Parmi les plus en pointe, DeepZen propose un tarif d'entrée qui peut diviser, au minimum, par quatre le coût de conception d'un livre audio par rapport à un projet classique. Cette petite société basée à Londres puise dans une base qu'elle a créée en enregistrant les voix de plusieurs acteurs, à qui l'on a demandé d'exprimer un registre d'émotions différentes.
« Zone grise »
« Nous avons signé un accord de licence avec toutes les voix que nous utilisons, indique Kamis Taylan, directeur général de DeepZen. Nous payons pour les enregistrements, (...) et nous versons des royalties à chaque fois que nous utilisons la voix pour un projet. »
La start-up texane Speechki propose, outre le recours à ses propres enregistrements, de se servir de voix tirées de banques de données existantes, selon le directeur général Dima Abramov. « Cette seconde option passe par la signature d'un contrat qui comprend les droits d'utilisation », précise-t-il. Et les narrateurs ne voient pas ces nouvelles pratiques d’un bon œil.
Tanya Eby pose sa voix sur des textes depuis vingt ans, à temps plein. En six mois, le carnet de commandes de cette américaine a fondu de moitié et beaucoup de ses collègues ont également vu leur activité ralentir. « Les choses évoluent tellement vite qu'il y a beaucoup de nouveaux venus qui se servent de voix sans rémunérer leurs auteurs », alerte-elle. « Il y a une zone grise, exploitée par de nombreuses plateformes, abonde Kamis Taylan. Ils prennent votre voix, la mienne, et cinq autres, ils créent une nouvelle voix et ils ne payent rien, en disant que cela n'appartient à personne. »
Séduire les indépendants et petits éditeurs
Selon des professionnels interrogés par l'AFP, plusieurs noms de l'édition traditionnelle recourent déjà à l'IA dite générative, c'est-à-dire capable de créer, sans intervention humaine, textes, images, vidéos ou voix, à partir de contenus existants.
« La narration professionnelle a toujours été essentielle à l'écoute sur Audible et le restera, a indiqué une porte-parole du géant américain des livres audio, filiale d'Amazon. « Cela dit, avec l'amélioration de la technologie, nous imaginons un avenir dans lequel l'interprétation humaine et le contenu généré (avec l'AI) pourront co-exister. » Très investis dans l'intelligence artificielle, les géants technologiques sont impliqués dans l'économie bourgeonnante des livres audio générés par logiciel.
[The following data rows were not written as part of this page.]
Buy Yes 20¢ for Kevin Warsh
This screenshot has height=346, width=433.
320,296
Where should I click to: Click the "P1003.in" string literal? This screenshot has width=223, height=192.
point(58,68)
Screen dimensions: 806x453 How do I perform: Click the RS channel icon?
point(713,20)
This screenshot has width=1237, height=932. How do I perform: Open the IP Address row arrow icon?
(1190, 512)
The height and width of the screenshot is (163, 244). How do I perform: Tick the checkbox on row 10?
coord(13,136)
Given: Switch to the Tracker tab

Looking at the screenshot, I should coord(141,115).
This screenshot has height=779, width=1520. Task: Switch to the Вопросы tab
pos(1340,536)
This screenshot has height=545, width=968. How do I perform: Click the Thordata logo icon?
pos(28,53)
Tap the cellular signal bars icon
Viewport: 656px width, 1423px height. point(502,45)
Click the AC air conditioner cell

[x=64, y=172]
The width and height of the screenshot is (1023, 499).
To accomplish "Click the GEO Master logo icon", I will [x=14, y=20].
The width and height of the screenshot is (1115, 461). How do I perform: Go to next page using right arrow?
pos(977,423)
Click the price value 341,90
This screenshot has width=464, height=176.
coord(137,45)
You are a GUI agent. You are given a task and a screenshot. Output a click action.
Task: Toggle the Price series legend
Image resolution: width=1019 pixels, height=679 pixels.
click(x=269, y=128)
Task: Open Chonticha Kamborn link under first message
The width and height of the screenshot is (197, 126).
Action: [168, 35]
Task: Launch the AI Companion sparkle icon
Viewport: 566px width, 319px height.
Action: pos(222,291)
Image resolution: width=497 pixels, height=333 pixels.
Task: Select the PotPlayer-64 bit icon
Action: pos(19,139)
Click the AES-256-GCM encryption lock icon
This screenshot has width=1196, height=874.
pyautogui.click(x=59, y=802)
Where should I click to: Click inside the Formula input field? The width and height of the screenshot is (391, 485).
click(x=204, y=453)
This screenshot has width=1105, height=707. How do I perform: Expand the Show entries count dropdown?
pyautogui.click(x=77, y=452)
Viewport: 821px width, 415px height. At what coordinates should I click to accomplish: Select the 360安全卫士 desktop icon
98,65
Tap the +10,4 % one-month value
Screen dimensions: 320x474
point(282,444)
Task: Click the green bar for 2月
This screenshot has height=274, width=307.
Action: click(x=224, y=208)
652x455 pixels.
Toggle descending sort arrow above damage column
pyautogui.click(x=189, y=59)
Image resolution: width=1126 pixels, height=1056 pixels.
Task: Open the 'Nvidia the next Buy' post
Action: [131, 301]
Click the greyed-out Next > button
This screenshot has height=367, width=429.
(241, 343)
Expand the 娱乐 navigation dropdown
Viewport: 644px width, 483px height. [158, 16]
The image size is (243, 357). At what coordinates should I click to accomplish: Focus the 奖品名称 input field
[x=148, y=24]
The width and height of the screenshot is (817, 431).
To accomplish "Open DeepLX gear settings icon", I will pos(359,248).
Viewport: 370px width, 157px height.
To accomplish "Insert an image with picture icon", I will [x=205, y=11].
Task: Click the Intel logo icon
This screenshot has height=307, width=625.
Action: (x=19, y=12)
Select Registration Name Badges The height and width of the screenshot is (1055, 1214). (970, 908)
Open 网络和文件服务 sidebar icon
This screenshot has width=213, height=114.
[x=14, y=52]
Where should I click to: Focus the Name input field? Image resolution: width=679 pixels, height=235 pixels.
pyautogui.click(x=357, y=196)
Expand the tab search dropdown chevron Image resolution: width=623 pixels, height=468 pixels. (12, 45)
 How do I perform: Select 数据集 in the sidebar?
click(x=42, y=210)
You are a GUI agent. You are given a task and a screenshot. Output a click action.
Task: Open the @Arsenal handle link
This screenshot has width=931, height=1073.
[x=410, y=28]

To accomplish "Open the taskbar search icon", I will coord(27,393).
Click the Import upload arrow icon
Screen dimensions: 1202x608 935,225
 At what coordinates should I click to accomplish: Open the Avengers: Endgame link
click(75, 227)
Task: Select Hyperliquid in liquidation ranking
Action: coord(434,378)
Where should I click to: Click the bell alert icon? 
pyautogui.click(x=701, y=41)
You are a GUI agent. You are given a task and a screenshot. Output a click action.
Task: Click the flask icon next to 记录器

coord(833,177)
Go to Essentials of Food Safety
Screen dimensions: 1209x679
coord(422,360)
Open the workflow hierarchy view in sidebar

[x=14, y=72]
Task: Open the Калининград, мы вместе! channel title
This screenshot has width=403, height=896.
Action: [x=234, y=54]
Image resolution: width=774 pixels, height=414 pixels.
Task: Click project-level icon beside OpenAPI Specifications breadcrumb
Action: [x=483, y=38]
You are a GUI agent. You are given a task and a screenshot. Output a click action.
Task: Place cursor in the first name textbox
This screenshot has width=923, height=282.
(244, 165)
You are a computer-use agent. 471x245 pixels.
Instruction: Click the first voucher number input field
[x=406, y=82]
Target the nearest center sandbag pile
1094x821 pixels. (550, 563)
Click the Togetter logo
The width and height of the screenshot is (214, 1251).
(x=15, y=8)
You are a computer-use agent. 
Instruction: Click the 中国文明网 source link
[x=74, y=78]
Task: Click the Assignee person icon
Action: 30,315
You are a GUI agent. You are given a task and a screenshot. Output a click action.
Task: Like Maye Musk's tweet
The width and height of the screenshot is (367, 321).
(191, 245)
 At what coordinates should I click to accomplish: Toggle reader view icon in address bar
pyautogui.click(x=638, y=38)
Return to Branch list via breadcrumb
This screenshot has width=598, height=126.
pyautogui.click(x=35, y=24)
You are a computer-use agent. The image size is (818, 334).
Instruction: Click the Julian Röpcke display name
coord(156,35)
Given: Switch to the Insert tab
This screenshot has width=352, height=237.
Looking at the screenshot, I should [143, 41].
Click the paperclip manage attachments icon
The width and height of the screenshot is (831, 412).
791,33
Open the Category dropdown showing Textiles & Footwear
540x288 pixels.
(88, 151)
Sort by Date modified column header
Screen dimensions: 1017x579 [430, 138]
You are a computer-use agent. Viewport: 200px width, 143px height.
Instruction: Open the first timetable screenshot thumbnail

En début d'année, Apple a lancé une offre de « narration numérique » destinée, selon la firme à la pomme, à « rendre la création de livres audio plus accessible à tous », notamment « aux auteurs, indépendants et petits éditeurs ». Google propose un service similaire, décrit comme de l'« auto-narration ». « Nous devons démocratiser l'industrie de l'édition, parce que, en l'état, seuls les noms les plus connus sont convertis en livres audio », décrit Kamis Taylan.
« La narration synthétique ouvre la porte à tous les livres existants qui n'ont pas été enregistrés et à tous ceux à venir qui n'auraient jamais été convertis à cause des contraintes économiques », selon Dima Abramov, qui estime à 5 % actuellement le nombre de livres qui deviennent des audiobooks. Pour Tanya Eby, en l'état, la narration IA « manque de lien émotionnel. Il y a une vraie différence (avec les enregistrements classiques, ndlr). Mais avec le temps, les auditeurs vont peut-être s'y habituer. J'aimerais quand même que les producteurs indiquent clairement aux utilisateurs qu'ils écoutent un produit généré par l'IA, qu'ils soient francs », conclut-elle.